In this thesis, we utilize oxygen vacancies generated by forming gas anneal (FGA) to our HfO2 thin film and nanocrystal memory capacitors. We find out that HfO2 thin film memory capacitors show the highest hysteresis for FGA temperature of 300oC for 1 hour. And HfO2 nanocrystal memory capacitors demonstrate the largest hysteresis for FGA temperature of 500oC for 1 hour. We confirm that it is effective to enlarge the memory window for SONOS-type memory structure with HfO2 thin film or HfO2 nanocrystal trapping layer by the FGA-generated oxygen vacancies.

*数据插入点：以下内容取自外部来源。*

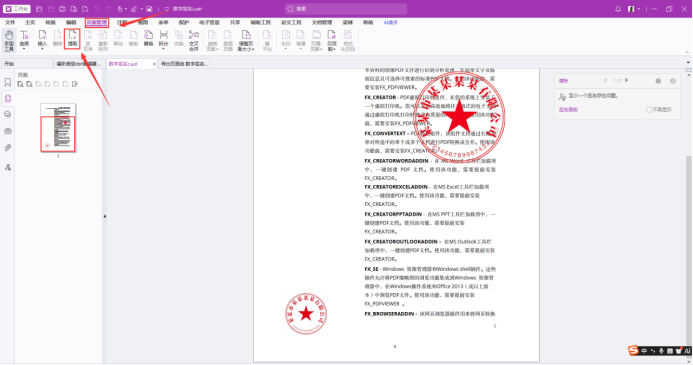Open the Signature Panel link
The height and width of the screenshot is (365, 693).
[568, 110]
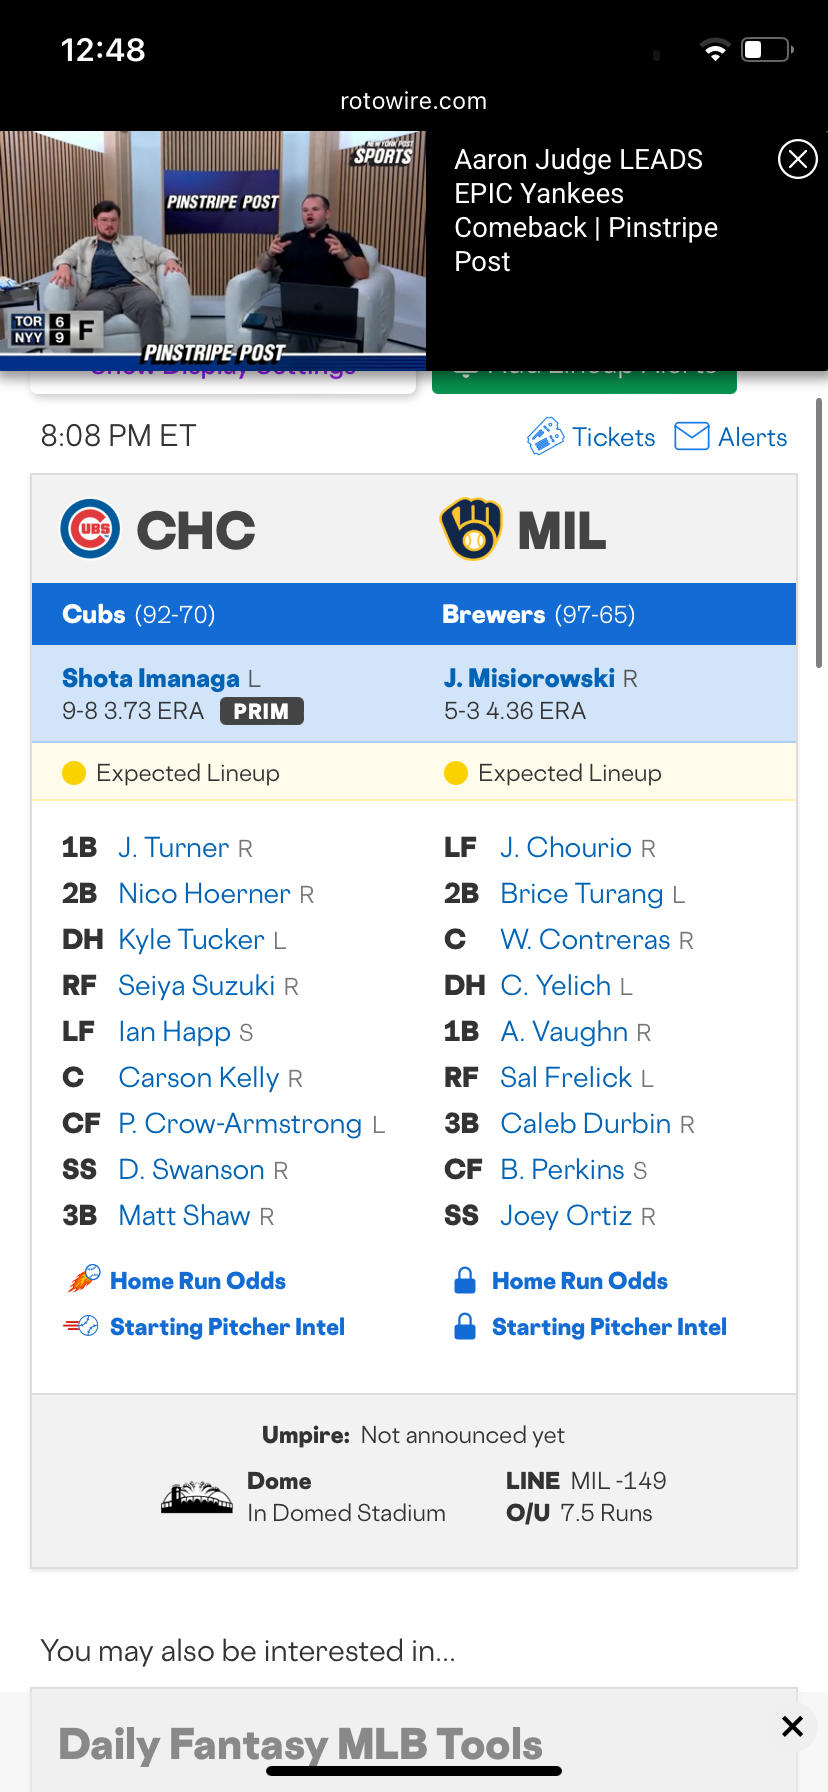Tap the Chicago Cubs team logo
Viewport: 828px width, 1792px height.
pyautogui.click(x=90, y=529)
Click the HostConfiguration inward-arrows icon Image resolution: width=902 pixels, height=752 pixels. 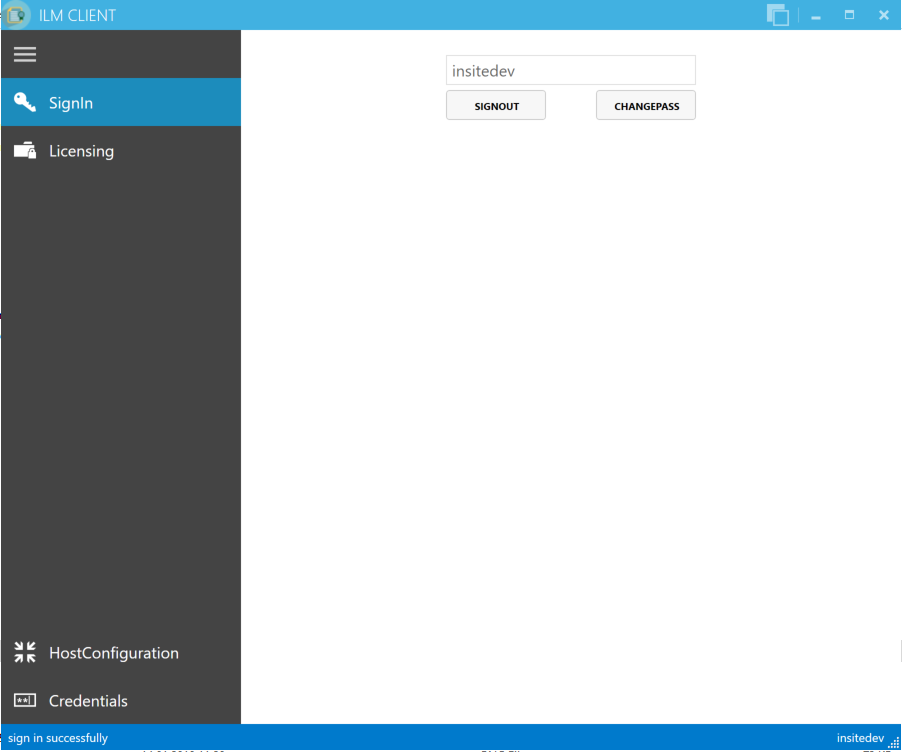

Next, we adopt the concept of “intrinsic dipole” formed at Al2O3/SiO2 interface to our HfO2 thin film and nanocrystal memory capacitors. We demonstrate that modulating the gate effective work function by incorporating an ultra-thin (~1nm) high-k layer (HfO2 or Al2O3) in our SONOS-like memory capacitor is valid. We show that both for HfO2 thin film and nanocrystal memory capacitor, the hysteresis could further be enhanced by incorporating a ~1nm Al2O3 layer between trapping layer and tunnel oxide with appropriate temperature of FGA.

Finally, we propose a novel nonvolatile SONOS-type flash memory with dipole layer engineering. We incorporate a ~1nm Al2O3 layer upon the tunnel oxide to induce dipole formation and results in easier programming. Thus we get higher programming speed. Furthermore, the novel SONOS-type flash memory exhibits better retention performance than the conventional SONOS memory. Therefore, we believe that SONOS-type flash memory with dipole layer engineering can be a candidate for next-generation nonvolatile memory applications.